What Can Retirees Do About Climate Change?

With climate change emerging as a significant retirement issue, you may be wondering what retirees can do to protect themselves and their families. It turns out there’s a lot you can do—adapting your lifestyle, protecting your finances, and, if you’re so inspired, participating in activism.

Let’s look at each of these possibilities.

Evolve to a green retirement lifestyle

There are several “triple win” climate change solutions you can implement that have the potential to save you money, improve your health, and help you be more gentle on the environment. Such solutions include:

  • Downsizing your home to reduce maintenance costs, property taxes, insurance, and energy bills. You can achieve a “triple win” status if you choose a new home that enables you to walk or bike to get around town, helping you exercise and reduce carbon emissions in the bargain.
  • When you can’t walk or bike, try using public transportation, potentially saving you money and reducing your stress.
  • Growing your own fruits and vegetables. Better yet, replace your water-hungry lawn in the process.
  • Eating more fruits, vegetables, grains, and legumes and less meat. Try to make plant-based food the main focus of each meal instead of meat.
  • Buying food at a farmer’s market, preferably a market you can walk to. At a local farmer’s market, you have the opportunity to buy locally produced food, make friends with the vendors, and get exercise walking though the market.

Most retirees have less regular income compared to their working years. But instead of viewing this as a diminished situation, think instead that you’re living a “green retirement.”

Protect your life and your finances

Are you living in an area that’s threatened by fires, floods, drought, or extreme weather events? These events can take a devastating toll on your finances and health. If your area is at risk for these types of conditions, you might want to consider moving to a more climate-friendly location—before you’re too old and don’t have the energy and resources to make such a move.
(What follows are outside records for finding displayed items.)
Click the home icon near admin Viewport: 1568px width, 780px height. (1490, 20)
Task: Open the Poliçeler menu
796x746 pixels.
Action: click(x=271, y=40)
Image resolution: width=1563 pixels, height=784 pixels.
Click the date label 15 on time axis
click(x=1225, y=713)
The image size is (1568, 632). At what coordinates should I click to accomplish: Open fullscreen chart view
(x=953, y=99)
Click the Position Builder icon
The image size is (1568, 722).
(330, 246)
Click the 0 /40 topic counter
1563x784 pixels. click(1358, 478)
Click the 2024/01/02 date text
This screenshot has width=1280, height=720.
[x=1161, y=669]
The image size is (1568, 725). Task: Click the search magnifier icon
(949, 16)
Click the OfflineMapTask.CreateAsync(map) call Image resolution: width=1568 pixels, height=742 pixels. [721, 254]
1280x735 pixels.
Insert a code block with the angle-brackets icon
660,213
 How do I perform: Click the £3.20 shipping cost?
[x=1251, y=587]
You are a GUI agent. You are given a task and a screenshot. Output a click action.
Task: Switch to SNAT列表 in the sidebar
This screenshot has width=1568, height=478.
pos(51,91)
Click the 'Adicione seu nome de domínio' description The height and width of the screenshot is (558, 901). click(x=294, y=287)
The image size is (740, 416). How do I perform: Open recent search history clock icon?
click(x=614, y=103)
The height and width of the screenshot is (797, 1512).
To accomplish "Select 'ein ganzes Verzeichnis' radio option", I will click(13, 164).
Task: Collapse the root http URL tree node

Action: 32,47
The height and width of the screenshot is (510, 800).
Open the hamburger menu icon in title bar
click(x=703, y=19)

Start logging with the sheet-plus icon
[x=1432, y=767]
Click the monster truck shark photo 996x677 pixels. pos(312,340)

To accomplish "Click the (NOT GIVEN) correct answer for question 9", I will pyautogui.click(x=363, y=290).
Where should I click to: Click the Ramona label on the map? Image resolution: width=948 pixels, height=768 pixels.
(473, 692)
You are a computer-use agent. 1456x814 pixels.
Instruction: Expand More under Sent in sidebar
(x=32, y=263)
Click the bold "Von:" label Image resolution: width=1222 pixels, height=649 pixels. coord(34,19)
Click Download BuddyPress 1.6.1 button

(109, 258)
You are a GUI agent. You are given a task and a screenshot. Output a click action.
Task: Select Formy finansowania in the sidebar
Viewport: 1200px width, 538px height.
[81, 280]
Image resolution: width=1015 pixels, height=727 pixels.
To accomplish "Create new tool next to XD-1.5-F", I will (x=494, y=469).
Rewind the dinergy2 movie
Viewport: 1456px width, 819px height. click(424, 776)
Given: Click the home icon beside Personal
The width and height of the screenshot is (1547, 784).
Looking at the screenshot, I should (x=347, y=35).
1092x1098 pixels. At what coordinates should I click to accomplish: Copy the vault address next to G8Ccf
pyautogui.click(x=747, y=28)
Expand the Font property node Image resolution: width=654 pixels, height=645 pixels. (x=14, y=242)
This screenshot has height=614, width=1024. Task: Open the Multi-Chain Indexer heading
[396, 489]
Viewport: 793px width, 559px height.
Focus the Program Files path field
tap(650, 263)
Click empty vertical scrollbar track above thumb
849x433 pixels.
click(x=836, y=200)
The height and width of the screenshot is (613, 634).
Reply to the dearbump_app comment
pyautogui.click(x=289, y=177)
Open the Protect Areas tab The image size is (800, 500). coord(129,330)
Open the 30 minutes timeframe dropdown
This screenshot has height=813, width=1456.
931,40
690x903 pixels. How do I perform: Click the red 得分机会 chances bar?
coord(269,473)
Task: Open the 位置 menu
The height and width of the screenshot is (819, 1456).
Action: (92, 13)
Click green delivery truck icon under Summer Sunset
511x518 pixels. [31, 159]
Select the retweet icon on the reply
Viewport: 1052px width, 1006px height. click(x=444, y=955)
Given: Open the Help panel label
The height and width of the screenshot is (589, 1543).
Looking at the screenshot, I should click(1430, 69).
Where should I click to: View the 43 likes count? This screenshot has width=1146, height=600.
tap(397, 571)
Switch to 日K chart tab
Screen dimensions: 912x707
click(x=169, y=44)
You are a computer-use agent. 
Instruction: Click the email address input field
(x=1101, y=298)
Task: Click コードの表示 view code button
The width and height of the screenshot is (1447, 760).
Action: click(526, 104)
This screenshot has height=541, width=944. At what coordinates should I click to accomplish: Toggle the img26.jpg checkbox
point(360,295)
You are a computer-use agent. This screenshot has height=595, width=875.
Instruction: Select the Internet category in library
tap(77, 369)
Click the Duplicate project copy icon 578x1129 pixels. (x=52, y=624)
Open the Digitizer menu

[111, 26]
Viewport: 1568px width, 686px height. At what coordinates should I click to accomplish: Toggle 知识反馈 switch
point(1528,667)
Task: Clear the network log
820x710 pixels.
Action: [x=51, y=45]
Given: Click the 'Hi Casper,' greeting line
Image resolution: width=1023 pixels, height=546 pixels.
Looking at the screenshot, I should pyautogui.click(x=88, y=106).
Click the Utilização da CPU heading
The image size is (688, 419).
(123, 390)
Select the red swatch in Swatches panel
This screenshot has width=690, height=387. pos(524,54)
You can also broaden your idea of a “retirement investment” to mean deploying retirement savings to reduce your living expenses in light of climate change. The “return” on your investment can compare favorably to investment returns on your savings. Examples include:

  • Insulating your home
  • Buying energy-efficient appliances
  • Installing solar panels if you live in a sunny area
  • Buying a car with high gas mileage, such as a hybrid, or even an electric vehicle
  • Installing drought-tolerant plants together with drip irrigation

It’s hard to predict whether climate change could cause inflation or stock market crashes during your retirement. However, you might consider climate change to be one more reason to take steps to protect your retirement income and living expenses against the risks of inflation and stock market crashes.

If you’re really motivated…

Some retirees might want to reposition their retirement investments in a way that aligns their values with their investments. If you decide to take on this admirable goal, just remember, the devil is in the details. It turns out that there can be several different ways to define a “climate friendly investment.” Morningstar is a good source of information on sustainable investing, devoting an entire landing page on their website to the topic.

Another response might be to get involved with organizations that help reduce the impact of climate change on communities. For example, the Elder Action Network was formed to create a community of elders to leave a better world to our kids, grandkids, and future generations. Two of their initiatives are particularly relevant: climate action and regenerative living.

Of course, the steps described here won’t necessarily be easy to implement. But this is the hard work facing the Boomer generation: addressing the serious threat of climate change on our finances, health, and society.